Transcribe every line of the listing below without changing anything.

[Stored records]
____________
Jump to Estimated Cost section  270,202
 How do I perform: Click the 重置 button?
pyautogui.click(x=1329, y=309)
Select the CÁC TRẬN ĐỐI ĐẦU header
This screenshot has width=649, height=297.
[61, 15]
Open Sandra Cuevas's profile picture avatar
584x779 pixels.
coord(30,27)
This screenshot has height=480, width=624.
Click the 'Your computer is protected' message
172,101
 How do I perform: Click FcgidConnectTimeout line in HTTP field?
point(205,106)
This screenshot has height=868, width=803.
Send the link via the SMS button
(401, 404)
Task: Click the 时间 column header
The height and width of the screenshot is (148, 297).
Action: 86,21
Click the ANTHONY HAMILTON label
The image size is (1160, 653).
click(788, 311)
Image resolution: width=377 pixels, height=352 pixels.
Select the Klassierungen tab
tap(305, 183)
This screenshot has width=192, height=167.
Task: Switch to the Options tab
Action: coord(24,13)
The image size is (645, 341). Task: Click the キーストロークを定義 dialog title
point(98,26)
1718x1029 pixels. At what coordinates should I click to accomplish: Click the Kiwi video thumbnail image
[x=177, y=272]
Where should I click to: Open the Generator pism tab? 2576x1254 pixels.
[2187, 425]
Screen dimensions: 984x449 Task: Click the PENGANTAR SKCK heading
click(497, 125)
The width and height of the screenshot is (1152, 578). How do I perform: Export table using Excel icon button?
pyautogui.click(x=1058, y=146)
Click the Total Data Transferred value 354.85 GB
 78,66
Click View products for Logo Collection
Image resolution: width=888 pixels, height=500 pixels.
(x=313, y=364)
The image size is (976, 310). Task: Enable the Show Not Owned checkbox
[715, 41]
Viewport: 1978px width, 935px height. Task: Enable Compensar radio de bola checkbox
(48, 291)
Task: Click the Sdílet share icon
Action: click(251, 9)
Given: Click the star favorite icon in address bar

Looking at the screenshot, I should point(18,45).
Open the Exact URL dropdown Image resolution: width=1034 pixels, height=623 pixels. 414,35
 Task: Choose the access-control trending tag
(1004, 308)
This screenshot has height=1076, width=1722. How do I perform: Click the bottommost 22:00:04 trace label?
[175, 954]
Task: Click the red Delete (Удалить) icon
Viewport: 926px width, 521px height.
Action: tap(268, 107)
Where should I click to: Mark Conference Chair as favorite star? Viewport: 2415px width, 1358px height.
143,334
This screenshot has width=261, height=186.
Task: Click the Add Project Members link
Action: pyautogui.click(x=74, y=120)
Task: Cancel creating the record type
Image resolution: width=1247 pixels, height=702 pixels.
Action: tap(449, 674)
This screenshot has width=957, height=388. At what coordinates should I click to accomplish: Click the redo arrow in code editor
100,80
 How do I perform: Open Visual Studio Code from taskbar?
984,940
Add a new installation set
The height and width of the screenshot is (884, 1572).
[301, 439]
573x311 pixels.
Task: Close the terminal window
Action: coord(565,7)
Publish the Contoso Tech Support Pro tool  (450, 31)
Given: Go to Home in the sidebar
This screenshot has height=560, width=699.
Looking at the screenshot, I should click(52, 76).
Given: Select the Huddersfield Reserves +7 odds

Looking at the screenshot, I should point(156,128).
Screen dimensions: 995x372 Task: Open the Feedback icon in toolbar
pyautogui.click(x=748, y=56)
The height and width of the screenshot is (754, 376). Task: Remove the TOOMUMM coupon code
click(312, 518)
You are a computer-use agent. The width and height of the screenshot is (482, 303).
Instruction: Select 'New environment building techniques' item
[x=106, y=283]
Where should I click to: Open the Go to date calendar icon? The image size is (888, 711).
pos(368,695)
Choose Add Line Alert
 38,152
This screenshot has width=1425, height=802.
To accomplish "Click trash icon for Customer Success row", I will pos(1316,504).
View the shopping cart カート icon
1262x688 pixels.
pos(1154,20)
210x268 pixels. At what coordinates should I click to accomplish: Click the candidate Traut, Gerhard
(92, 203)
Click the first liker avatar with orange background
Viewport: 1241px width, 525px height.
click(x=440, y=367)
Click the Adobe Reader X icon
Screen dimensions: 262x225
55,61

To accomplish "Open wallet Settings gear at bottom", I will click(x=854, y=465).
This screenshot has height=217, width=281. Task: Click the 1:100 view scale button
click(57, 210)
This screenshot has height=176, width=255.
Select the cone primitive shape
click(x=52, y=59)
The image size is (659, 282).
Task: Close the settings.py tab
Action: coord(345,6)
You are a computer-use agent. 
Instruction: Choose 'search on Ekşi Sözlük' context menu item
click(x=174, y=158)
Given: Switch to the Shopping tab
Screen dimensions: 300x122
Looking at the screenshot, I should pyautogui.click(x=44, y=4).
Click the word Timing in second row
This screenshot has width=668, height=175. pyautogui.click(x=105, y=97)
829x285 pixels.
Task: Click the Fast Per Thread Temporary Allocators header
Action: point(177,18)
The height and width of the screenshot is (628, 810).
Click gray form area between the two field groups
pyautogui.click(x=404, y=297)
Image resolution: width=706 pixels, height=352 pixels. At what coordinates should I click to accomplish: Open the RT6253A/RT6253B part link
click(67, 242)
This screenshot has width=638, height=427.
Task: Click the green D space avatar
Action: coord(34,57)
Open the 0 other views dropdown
____________
Complete answer |
Jump to Estimated Cost section  270,202
 How do I perform: Click the 重置 button?
pyautogui.click(x=1329, y=309)
Select the CÁC TRẬN ĐỐI ĐẦU header
This screenshot has width=649, height=297.
[61, 15]
Open Sandra Cuevas's profile picture avatar
584x779 pixels.
coord(30,27)
This screenshot has height=480, width=624.
Click the 'Your computer is protected' message
172,101
 How do I perform: Click FcgidConnectTimeout line in HTTP field?
point(205,106)
This screenshot has height=868, width=803.
Send the link via the SMS button
(401, 404)
Task: Click the 时间 column header
The height and width of the screenshot is (148, 297).
Action: 86,21
Click the ANTHONY HAMILTON label
The image size is (1160, 653).
click(788, 311)
Image resolution: width=377 pixels, height=352 pixels.
Select the Klassierungen tab
tap(305, 183)
This screenshot has width=192, height=167.
Task: Switch to the Options tab
Action: coord(24,13)
The image size is (645, 341). Task: Click the キーストロークを定義 dialog title
point(98,26)
1718x1029 pixels. At what coordinates should I click to accomplish: Click the Kiwi video thumbnail image
[x=177, y=272]
Where should I click to: Open the Generator pism tab? 2576x1254 pixels.
[2187, 425]
Screen dimensions: 984x449 Task: Click the PENGANTAR SKCK heading
click(497, 125)
The width and height of the screenshot is (1152, 578). How do I perform: Export table using Excel icon button?
pyautogui.click(x=1058, y=146)
Click the Total Data Transferred value 354.85 GB
 78,66
Click View products for Logo Collection
Image resolution: width=888 pixels, height=500 pixels.
(x=313, y=364)
The image size is (976, 310). Task: Enable the Show Not Owned checkbox
[715, 41]
Viewport: 1978px width, 935px height. Task: Enable Compensar radio de bola checkbox
(48, 291)
Task: Click the Sdílet share icon
Action: click(251, 9)
Given: Click the star favorite icon in address bar

Looking at the screenshot, I should point(18,45).
Open the Exact URL dropdown Image resolution: width=1034 pixels, height=623 pixels. 414,35
 Task: Choose the access-control trending tag
(1004, 308)
This screenshot has height=1076, width=1722. How do I perform: Click the bottommost 22:00:04 trace label?
[175, 954]
Task: Click the red Delete (Удалить) icon
Viewport: 926px width, 521px height.
Action: tap(268, 107)
Where should I click to: Mark Conference Chair as favorite star? Viewport: 2415px width, 1358px height.
143,334
This screenshot has width=261, height=186.
Task: Click the Add Project Members link
Action: pyautogui.click(x=74, y=120)
Task: Cancel creating the record type
Image resolution: width=1247 pixels, height=702 pixels.
Action: tap(449, 674)
This screenshot has width=957, height=388. At what coordinates should I click to accomplish: Click the redo arrow in code editor
100,80
 How do I perform: Open Visual Studio Code from taskbar?
984,940
Add a new installation set
The height and width of the screenshot is (884, 1572).
[301, 439]
573x311 pixels.
Task: Close the terminal window
Action: coord(565,7)
Publish the Contoso Tech Support Pro tool  (450, 31)
Given: Go to Home in the sidebar
This screenshot has height=560, width=699.
Looking at the screenshot, I should click(52, 76).
Given: Select the Huddersfield Reserves +7 odds

Looking at the screenshot, I should point(156,128).
Screen dimensions: 995x372 Task: Open the Feedback icon in toolbar
pyautogui.click(x=748, y=56)
The height and width of the screenshot is (754, 376). Task: Remove the TOOMUMM coupon code
click(312, 518)
You are a computer-use agent. The width and height of the screenshot is (482, 303).
Instruction: Select 'New environment building techniques' item
[x=106, y=283]
Where should I click to: Open the Go to date calendar icon? The image size is (888, 711).
pos(368,695)
Choose Add Line Alert
 38,152
This screenshot has width=1425, height=802.
To accomplish "Click trash icon for Customer Success row", I will pos(1316,504).
View the shopping cart カート icon
1262x688 pixels.
pos(1154,20)
210x268 pixels. At what coordinates should I click to accomplish: Click the candidate Traut, Gerhard
(92, 203)
Click the first liker avatar with orange background
Viewport: 1241px width, 525px height.
click(x=440, y=367)
Click the Adobe Reader X icon
Screen dimensions: 262x225
55,61

To accomplish "Open wallet Settings gear at bottom", I will click(x=854, y=465).
This screenshot has height=217, width=281. Task: Click the 1:100 view scale button
click(57, 210)
This screenshot has height=176, width=255.
Select the cone primitive shape
click(x=52, y=59)
The image size is (659, 282).
Task: Close the settings.py tab
Action: coord(345,6)
You are a computer-use agent. 
Instruction: Choose 'search on Ekşi Sözlük' context menu item
click(x=174, y=158)
Given: Switch to the Shopping tab
Screen dimensions: 300x122
Looking at the screenshot, I should pyautogui.click(x=44, y=4).
Click the word Timing in second row
This screenshot has width=668, height=175. pyautogui.click(x=105, y=97)
829x285 pixels.
Task: Click the Fast Per Thread Temporary Allocators header
Action: point(177,18)
The height and width of the screenshot is (628, 810).
Click gray form area between the two field groups
pyautogui.click(x=404, y=297)
Image resolution: width=706 pixels, height=352 pixels. At what coordinates should I click to accomplish: Open the RT6253A/RT6253B part link
click(67, 242)
This screenshot has width=638, height=427.
Task: Click the green D space avatar
Action: coord(34,57)
Open the 0 other views dropdown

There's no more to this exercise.